Opinion on HA ZFS Cluster

MrLizard · January 28, 2019, 2:25am

I’m working on a project for a client of mine who requires a networked data store for hosting lots of virtualized servers using VMWare. Most of the servers will be running financial applications, so I need to find a COMPLETELY redundant solution. Everything from a bad drive to a bad CPU needs to have automatic failover w/o losing any data in the process.

Doing this on the cheap, however, is not an easy thing to do. After a week or so of research, I think that ZFS may be the way to go. I’m just looking for the opinions of people who have worked extensively with ZFS to make sure that I’m not insane, and make sure I’m not missing anything critical. I have some experience with FreeNAS, but I’ve never done anything to this level with ZFS.

Currently, the configuration I’m planning on going with is based on dual HP Proliant DL360p G8 Nodes w/ D3600 JBOD.

2x DL360e G8 Server

Dual Xeon E5-2430
32 GB ECC RAM
Intel Pro Dual SFP+ Network Card
HP H241 Host Bus Adapter
2x Samsung 256GB SSD ( RAID1 - Boot )
1x Samsung 512GB SSD ( L2ARC )

1x HP SW D3600

10x HP 4TB Dual Port SAS HDD ( RAID 10 - Storage )
2x HGST ZeusRAM 8G SSD (RAID 1 - ZIL/SLOG )
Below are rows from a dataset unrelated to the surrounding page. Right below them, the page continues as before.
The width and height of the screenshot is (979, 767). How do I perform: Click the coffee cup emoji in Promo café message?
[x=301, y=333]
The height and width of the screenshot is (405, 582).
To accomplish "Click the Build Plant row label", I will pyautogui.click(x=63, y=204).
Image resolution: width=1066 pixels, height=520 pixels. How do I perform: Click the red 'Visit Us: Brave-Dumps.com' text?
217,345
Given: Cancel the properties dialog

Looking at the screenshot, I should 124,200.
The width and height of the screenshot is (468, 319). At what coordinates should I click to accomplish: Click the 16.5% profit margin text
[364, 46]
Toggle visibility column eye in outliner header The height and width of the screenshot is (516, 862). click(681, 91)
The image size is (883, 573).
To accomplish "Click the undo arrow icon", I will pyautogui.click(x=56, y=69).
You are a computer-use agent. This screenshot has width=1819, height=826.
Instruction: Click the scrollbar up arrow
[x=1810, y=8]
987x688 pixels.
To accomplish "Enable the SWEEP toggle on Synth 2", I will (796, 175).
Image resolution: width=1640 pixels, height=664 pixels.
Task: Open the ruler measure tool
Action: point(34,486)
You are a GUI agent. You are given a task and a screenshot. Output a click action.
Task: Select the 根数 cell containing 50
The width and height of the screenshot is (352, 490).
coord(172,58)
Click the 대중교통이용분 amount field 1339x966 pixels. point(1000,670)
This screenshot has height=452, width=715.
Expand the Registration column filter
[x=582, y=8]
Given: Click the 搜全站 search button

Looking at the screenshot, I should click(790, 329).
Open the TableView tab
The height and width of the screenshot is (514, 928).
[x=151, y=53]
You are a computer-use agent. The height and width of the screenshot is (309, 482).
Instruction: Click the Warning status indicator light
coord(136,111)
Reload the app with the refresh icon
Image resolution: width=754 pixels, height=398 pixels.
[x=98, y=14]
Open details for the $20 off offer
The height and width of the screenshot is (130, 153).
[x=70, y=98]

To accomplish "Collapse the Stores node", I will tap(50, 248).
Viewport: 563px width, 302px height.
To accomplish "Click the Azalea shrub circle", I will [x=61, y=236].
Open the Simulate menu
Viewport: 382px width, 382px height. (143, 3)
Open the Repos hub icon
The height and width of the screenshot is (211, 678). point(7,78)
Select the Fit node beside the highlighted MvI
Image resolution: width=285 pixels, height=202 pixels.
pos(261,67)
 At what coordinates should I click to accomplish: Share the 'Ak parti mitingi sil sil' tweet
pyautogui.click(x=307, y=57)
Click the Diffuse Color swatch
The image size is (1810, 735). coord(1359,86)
In theory, this should allow for failure of any part in the system, without losing data and without downtime. Both G8 nodes will be configured in HA using Corosync/Pacemaker as recommended by this article.

Networking Diagram

Please let me know what you guys think about this configuration. I’m looking to be able to get about 3-4Gb/s worth of combined write/read performance, with most of the applications running in VMWare being write intensive. I am looking to start placing orders in about a week but wanted to have a quick sanity check before spending the money.

Thanks,
Ethan R.

SesameStreetThug · January 28, 2019, 3:14am

Does VMWare support RDB for Ceph? This kind of deployment is what Ceph was designed for.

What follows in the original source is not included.